Working Blue … and Brown

Pity the daily newspaper critic who must review The Aristocrats without using such phrases as “a longshoreman’s arm up a little girl’s ass,” “then my wife goes down on my son while the dog’s licking his balls,” “my grandmother’s covered in my come,” and “is it shit before piss, or sucking before fucking?”
On second thought, perhaps it’s just as well to keep such things away from family newspapers. One rarely likes to chase morning coffee with a glass full of bodily fluids. Yet sentences such as those above (only a dozen times worse, seriously) fill a good hunk of this 86-minute documentary by Penn Jillette (the tall, talky half of Penn and Teller) and Paul Provenza about a single joke that’s infamous among stand-up comics and was, until now, unknown to the rest of us.
Whatever you have heard about The Aristocrats, which has gone out unrated and has been banned by the Kansas City-based AMC chain of theaters, does not do it justice. It’s not, as has been written, a movie in which 100 comics tell the same joke 100 different ways. And it’s not “an essay film, a work of painstaking and penetrating scholarship,” as A.O. Scott wrote in The New York Times recently. It’s far more joyous than that, a celebration of the naughty joke and the courage it takes to tell one in the post-Nipplegate era. George Carlin and satirist Paul Krassner, acting as the movie’s sage voices of experience, claim that the simple telling of the joke serves as a political act, assuming the language is foul enough. And The Aristocrats is also a simple blast, a movie in which comics pull back the curtain and reveal the secrets of their craft.
The joke itself, a sort of secret handshake between those who make their living working the two-drink-minimum crowd, isn’t even much of a joke. “The joke sucks,” barks former Howard Stern regular Pat Cooper. And its punch line (the movie’s title) isn’t a punch line at all. It’s almost “the opposite of a joke,” says one of the nearly 100 comics and actors interviewed for The Aristocrats, because the punch line isn’t meant to get the laugh.
Instead, it’s about “the body of work in the middle,” says Paul Reiser, who clearly digs the opportunity to work blue (and brown and yellow) for the camera. The teller must fill in the blanks with as much semen, blood, diarrhea and urine (the spackle, if you will) as possible, not to mention copious acts of incest and bestiality and, perhaps, murder. “I think you can put people to death for what happens in the best versions of this joke,” deadpans David Letterman favorite Jake Johannsen, who can’t understand why the authorities don’t bust in and arrest the family act on the spot.

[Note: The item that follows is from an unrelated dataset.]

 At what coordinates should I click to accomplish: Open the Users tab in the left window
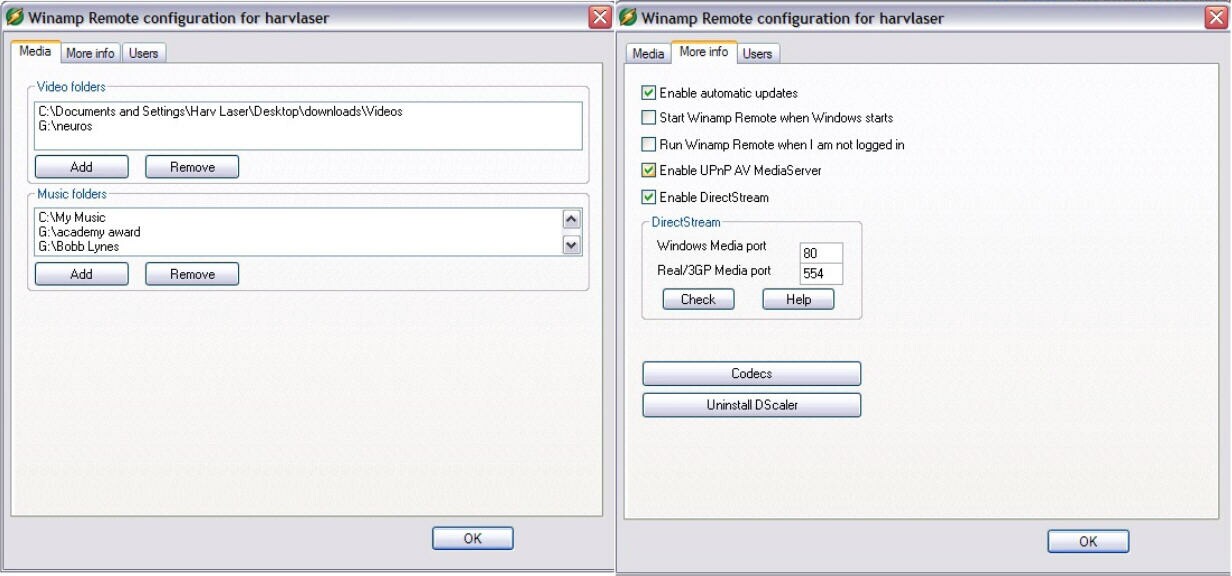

The joke is of unknown origin — it dates back perhaps to vaudeville, maybe even further. As Jillette and Provenza reveal in their movie (which plays as much like a comedy primer as a doc about a single story), it’s more urban legend than anything else, a dirty joke upon which comics cut their teeth while killing time backstage with fellow performers, each trying to one-up the other with sicko shit involving grannies and doggies and babies having things shoved into them. No one tells it the same way; some comics tell it clean, one does it with an Amish twist (“‘Tis well we call ourselves the Aristocrats”), a mime performs it in silence, a magician tells it using a deck of cards, and two jugglers proffer their version while trading flaming sticks. As Krassner says, “It’s a jazz thing” — it’s the singer and not the song: Former Late Night With David Letterman writer Merrill Markoe imagines a version with “aborted fetuses”; Eric Cartman recounts it to his South Park pals with a 9/11 twist.
Legend has it Chevy Chase used to have parties where attendees were prodded into telling the joke for more than 30 minutes, and rumor is that Bob Saget’s version, heard here in horrific bits and ghastly pieces, lasts longer than an hour. Saget, in fact, gets the biggest laughs in the movie, thanks in no small part to the fact that he seems to appall himself. “What the fuck am I doing?” he wonders, hanging his head in shame while reminding the audience that he used to be a dad on Full House. Sarah Silverman tells the joke as though recounting her own experience as part of the Aristocrats act; her punch line is more severe and accusatory, the result of years of trauma. And then there is Gilbert Gottfried, who resorted to the joke at a September 29, 2001, Friars Club roast of Hugh Hefner only after his September 11 jokes tanked. As it turned out, the foulest joke ever told turned out to be a curative balm on fresh wounds. It’s the tonic that tastes awful, sticks a little too long in your throat, but goes down just swell.